在薑樂冥的眼中,那通體黝黑的麻雀正將額頭輕靠,乖巧無比地蹭著自己地鼻尖。這一切都是那麽地自然,也是那麽的合情合理。
可到了終究可以送上一口氣地蒼風這裏,眼瞅著那血脈堪比頂天高地向陰之鳳先前在麵對自己地時候還英姿非凡,但如今卻是在人類麵前無限阿諛奉承,這一個天上一個地下的區別對待,讓其一時半會兒難以接受。

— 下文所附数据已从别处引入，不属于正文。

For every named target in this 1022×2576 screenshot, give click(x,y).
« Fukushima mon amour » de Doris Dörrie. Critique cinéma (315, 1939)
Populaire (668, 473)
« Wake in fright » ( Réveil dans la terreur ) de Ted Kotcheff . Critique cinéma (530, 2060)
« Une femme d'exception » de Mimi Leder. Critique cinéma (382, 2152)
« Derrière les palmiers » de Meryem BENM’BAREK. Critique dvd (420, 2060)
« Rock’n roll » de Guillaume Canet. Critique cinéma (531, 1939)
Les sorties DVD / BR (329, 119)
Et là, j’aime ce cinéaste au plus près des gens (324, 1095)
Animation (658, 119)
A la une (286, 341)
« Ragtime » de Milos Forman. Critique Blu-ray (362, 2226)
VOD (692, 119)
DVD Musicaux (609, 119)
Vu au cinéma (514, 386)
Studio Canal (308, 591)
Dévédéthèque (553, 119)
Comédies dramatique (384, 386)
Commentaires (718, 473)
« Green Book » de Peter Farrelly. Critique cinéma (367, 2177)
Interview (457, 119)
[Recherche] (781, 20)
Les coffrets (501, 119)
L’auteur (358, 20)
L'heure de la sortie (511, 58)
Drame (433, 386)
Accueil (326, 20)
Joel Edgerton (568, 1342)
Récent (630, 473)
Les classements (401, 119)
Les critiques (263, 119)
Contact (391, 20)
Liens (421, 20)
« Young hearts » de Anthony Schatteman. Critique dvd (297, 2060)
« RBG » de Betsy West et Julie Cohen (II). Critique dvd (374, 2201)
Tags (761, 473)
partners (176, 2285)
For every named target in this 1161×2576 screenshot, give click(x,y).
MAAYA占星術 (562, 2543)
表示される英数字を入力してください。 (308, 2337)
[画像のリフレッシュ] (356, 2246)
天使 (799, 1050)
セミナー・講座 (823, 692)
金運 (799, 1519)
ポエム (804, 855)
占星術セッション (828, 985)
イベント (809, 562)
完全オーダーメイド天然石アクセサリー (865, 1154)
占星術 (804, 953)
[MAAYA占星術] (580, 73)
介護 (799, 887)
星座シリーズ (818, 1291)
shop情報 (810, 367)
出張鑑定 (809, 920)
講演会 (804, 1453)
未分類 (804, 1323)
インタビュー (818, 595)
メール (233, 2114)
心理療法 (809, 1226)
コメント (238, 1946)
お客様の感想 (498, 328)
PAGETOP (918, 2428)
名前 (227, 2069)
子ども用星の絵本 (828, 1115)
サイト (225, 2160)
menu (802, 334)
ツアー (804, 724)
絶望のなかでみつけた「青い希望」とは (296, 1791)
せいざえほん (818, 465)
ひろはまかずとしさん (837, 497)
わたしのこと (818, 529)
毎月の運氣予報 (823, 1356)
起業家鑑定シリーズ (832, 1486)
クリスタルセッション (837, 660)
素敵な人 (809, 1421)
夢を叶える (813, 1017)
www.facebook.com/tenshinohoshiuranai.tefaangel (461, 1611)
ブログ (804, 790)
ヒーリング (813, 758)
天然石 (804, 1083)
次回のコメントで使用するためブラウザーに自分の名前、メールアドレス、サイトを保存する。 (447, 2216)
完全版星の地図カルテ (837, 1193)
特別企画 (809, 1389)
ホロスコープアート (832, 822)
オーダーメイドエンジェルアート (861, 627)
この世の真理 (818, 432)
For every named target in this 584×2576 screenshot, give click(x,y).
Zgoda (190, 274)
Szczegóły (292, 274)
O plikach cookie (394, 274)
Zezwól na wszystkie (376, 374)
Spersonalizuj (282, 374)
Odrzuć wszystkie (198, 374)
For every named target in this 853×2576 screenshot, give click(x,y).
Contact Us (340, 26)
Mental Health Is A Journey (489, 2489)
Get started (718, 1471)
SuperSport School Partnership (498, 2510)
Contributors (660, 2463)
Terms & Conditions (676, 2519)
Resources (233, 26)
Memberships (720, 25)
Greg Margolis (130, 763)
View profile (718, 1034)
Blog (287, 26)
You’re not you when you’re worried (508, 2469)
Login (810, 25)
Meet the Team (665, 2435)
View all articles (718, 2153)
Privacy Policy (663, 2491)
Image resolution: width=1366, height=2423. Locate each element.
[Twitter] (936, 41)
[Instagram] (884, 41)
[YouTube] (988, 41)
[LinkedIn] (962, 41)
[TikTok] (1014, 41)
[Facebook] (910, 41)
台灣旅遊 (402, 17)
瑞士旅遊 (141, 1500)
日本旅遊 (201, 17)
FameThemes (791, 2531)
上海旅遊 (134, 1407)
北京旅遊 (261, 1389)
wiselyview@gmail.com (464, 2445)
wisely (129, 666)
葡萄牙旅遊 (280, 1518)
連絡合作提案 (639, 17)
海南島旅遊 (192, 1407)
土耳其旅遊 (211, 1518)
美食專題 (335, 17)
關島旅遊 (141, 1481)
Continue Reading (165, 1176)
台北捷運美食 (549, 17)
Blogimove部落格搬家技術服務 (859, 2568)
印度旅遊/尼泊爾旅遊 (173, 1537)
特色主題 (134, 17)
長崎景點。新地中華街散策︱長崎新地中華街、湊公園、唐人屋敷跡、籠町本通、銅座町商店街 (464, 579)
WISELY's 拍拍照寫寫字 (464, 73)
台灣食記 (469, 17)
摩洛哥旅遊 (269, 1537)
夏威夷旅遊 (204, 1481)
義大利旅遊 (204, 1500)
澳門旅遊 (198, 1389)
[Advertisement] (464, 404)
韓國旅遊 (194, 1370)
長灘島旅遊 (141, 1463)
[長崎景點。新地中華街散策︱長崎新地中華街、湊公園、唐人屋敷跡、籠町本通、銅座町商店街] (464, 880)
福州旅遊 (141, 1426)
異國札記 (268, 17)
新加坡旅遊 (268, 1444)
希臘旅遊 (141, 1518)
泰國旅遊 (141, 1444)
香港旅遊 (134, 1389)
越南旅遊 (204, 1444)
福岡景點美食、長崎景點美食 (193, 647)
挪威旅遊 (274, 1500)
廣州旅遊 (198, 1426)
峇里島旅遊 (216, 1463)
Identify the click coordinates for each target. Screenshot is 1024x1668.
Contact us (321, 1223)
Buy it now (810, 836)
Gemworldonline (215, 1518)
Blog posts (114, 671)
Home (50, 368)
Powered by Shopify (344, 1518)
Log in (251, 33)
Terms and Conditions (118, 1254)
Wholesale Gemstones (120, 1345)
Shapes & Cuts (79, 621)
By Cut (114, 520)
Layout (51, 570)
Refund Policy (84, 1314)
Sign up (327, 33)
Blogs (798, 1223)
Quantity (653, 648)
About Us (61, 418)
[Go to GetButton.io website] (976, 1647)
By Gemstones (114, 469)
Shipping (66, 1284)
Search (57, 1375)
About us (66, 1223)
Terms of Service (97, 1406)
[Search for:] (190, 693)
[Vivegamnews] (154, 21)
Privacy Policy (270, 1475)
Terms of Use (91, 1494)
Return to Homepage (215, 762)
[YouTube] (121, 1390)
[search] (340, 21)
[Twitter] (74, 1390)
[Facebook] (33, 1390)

但不管蒼風那兒接受與否,他也管不著向來都是我行我素的黑雀。
隻見其仰著仍然有些軟糯的紅喙,便是從薑樂冥的頭頂晃晃悠悠地跳起芝麻點大的小碎步,來到額間邊緣處飛躍而下,仍顯嬌小的翅膀雖是羽翼未滿,卻依舊靈活地撲騰著,好穩住自個兒下墜的身形,最終有驚無險地落入薑樂冥的掌心。
“你居然會說話?”薑樂冥俯視著掌心中顯盡依賴之情的小麻雀,他的嘴角微微**著,以稍顯虛脫的口吻道出驚訝。
“我當然會說話了,主人。”口吐人言放到神獸一列中並不是什麽稀奇事,所以黑雀的語氣中泛著一絲理所當然。“隻不過現在嘛,還是隻有主人你才可以聽到我的聲音。”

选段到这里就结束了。